I have not a clue man, it actually started doing it after i had gotten my car fixed from a wreck. Dealership supposed to be putting in a new gasket next thurs. That might remedy that, i'm going to have them do a compression check to be absolutely sure.


----------



## GTO JUDGE (May 14, 2005)

*Ok, now were getting somewhere  It was wrecked. Was the motor damaged in the wreck?*


----------



## Partsguru1 (May 21, 2007)

I'll bet the valve cover is bent or cracked. Anybody want to take that bet?


----------



## PEARL JAM (Sep 6, 2005)

:agree


----------



## GTO JUDGE (May 14, 2005)

*I am thinking if the car was wrecked and the engine had received a good jolt, a crack developed in the cover from flexing, or it got bent and the seal was broken. *


----------



## deuce189 (Sep 17, 2006)

But it thats all it is it should be minor right? yeah I actually went through insurance a few times to have them find out what was wrong they told me the same thing. But that makes sense i'll post a link to the accident pictures.


http://www.ls1gto.com/forums/showthread.php?t=161521


----------



## GTO JUDGE (May 14, 2005)

*Painful pics there duce.

I think it would be in your best interest to have the entire engine and transmission gone over, very methodically and I don't mean a hap hazard inspection . Your oil leak is a result of "delayed reaction." Whats to say you get that fixed and then you notice something else. Then something else.
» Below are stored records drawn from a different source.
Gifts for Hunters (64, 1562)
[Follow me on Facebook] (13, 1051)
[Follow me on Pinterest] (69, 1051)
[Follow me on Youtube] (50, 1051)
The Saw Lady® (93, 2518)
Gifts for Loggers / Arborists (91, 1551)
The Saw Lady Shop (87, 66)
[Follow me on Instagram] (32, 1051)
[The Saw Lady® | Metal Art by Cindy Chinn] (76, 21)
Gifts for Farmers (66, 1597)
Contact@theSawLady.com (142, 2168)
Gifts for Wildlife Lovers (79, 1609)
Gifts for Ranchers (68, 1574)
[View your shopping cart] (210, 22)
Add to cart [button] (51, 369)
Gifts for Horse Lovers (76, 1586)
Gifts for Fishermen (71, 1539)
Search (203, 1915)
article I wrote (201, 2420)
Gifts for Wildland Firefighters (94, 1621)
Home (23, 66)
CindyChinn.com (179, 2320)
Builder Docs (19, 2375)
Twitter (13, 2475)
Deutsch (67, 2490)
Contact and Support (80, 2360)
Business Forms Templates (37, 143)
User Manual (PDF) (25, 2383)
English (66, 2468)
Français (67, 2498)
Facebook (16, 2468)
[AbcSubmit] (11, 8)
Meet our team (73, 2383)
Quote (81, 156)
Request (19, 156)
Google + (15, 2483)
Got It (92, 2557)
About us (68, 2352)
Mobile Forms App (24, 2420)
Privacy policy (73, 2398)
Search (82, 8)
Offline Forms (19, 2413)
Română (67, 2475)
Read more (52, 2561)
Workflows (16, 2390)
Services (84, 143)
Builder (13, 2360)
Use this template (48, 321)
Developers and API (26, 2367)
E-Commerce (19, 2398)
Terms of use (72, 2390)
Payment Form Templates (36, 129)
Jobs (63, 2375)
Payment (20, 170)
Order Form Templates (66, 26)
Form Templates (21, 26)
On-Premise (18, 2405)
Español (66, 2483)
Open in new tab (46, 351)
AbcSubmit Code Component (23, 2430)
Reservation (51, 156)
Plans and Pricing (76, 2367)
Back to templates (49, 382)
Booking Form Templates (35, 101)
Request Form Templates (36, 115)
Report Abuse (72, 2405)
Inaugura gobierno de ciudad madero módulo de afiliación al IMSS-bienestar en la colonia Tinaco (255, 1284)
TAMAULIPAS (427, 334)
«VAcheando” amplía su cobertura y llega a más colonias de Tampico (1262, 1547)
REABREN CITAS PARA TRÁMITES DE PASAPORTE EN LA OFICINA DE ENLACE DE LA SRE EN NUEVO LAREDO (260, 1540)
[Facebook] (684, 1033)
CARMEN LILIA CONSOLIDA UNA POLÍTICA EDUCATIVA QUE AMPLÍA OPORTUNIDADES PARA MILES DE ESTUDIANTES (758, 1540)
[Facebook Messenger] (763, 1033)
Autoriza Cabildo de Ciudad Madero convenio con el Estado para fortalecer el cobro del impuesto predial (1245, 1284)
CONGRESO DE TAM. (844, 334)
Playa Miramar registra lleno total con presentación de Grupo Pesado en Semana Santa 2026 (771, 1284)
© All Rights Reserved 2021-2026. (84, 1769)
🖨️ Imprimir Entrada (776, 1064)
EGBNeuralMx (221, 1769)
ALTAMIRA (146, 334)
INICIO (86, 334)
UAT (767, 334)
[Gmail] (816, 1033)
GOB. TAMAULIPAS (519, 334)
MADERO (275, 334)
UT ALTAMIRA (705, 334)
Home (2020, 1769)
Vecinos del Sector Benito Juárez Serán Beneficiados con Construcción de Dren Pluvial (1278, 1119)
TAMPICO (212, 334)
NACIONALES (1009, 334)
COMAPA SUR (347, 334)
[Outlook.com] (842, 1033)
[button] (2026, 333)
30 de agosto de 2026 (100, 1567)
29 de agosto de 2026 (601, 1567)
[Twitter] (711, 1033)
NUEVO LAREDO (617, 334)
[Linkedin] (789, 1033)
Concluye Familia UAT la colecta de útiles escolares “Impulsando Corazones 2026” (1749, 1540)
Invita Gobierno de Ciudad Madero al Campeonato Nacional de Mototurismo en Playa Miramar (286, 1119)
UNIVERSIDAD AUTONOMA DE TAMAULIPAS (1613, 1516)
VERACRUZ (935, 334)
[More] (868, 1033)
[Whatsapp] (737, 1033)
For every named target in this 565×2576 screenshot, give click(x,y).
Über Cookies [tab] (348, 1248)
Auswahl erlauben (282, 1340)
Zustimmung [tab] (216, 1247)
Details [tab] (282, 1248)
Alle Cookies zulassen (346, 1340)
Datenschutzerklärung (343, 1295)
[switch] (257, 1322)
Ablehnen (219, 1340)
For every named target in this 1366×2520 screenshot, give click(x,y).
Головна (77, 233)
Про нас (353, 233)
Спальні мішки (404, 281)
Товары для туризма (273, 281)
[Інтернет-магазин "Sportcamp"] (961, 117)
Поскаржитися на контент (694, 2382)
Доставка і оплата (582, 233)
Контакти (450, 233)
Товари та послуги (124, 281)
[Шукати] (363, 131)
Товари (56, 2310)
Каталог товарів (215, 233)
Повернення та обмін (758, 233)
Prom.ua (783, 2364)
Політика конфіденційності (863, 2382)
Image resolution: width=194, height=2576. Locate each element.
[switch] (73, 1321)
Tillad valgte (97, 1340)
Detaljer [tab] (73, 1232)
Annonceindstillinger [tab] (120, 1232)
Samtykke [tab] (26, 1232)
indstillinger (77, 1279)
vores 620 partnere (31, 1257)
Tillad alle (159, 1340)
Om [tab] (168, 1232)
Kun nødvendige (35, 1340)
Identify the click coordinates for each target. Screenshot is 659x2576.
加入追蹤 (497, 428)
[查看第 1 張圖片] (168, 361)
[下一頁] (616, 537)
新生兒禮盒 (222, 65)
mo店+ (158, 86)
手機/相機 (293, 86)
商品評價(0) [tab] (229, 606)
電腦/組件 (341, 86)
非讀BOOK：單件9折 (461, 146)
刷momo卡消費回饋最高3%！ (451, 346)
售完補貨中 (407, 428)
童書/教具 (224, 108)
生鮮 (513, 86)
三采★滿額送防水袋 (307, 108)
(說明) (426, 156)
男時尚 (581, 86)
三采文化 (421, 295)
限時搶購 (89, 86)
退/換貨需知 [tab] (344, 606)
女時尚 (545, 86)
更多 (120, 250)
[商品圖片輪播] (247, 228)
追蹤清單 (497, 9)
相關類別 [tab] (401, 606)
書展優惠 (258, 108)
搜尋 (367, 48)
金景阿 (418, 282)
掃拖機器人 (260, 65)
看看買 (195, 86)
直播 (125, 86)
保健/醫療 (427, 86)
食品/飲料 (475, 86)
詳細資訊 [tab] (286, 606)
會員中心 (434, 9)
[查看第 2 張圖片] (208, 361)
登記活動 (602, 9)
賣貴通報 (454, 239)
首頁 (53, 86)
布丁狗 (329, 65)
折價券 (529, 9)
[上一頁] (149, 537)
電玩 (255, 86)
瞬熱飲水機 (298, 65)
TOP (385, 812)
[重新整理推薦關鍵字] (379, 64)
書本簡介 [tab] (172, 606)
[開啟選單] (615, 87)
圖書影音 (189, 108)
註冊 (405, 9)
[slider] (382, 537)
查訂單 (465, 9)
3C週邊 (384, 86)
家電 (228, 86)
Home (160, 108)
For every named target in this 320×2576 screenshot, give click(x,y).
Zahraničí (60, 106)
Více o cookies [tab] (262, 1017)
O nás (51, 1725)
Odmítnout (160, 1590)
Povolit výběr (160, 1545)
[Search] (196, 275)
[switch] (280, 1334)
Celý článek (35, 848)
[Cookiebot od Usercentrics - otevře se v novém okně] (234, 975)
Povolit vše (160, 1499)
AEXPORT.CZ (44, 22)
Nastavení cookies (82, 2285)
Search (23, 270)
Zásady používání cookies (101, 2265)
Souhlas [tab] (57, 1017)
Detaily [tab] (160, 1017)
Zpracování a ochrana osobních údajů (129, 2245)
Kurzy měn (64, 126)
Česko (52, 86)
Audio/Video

I am surprised the entire motor was not given the once over after the wreck. Or maybe it was but just a quick visual. If you keep taking it back for other claims, the insurance will undoubtedly say it developed on it's own not as a result of the acident and then you will be left holding the bag.

I can see where the plastic covers were flexed out of position. Being there is a lot of aluminum under there, chances are there could be further damage you cannot see. Maybe not, but your oil leak indicates that break was not seen.

Also keep in mind once painted weld seams are compromised and they are not repainted properly don't be surprised if you see rust forming on the weld seams. The fender was probably replaced but if you see rust forming in the future under the hood from paint flaking off you'll know it was buckled. *


----------



## deuce189 (Sep 17, 2006)

I have no doubts, I know i mean i'm kind of stuck w/ the car at the moment. I was wanting to trade it on a 06. but i'd rather stick this out and save my money for something better down the road. I check the motor alot, it's difficult to convince them to just open up the motor and check things when they assume just b/c there is no physical evidence it's otherwise fine. Thats why it took 5 visits practically to get them to notice that it was burning oil on random occasions. worse case scenerio is if the motor blows i'll go ahead and get an ls2 or **** by that time maybe an ls3 put in. But i seriously doubt i'll have any problems within the next year or two, i predict i will have something else by then.


----------



## GTO JUDGE (May 14, 2005)

*I wasn't meaning to tear the motor apart...Just to give it a visual with tools of the trade that could indicate damage. Stethoscope the internal workings, infrared for cracks etc.

Your car took a heck of a jolt... it will never be the same, although repaired it will be close. Ya gotta get the damage all logged at the same time, if not sooner or later the insurance company will have you sign off on it and then deny compensation after a certain time lapse.*


----------



## deuce189 (Sep 17, 2006)

Well i called insurance today, and i am bringing it in to have it looked over and have the valve cover replaced. I might ask and see if it is at all possible to have it taken to the nearest GM dealership and have everything check out. They been pretty good to me so far, thank god for progressive insurance w/ full coverage. Getting haha, Another Rental so man i haven't had my car yet any longer than 2 days. But hopefully this ought to do it. Should just get a lsx block and be done w/ it. haha.


----------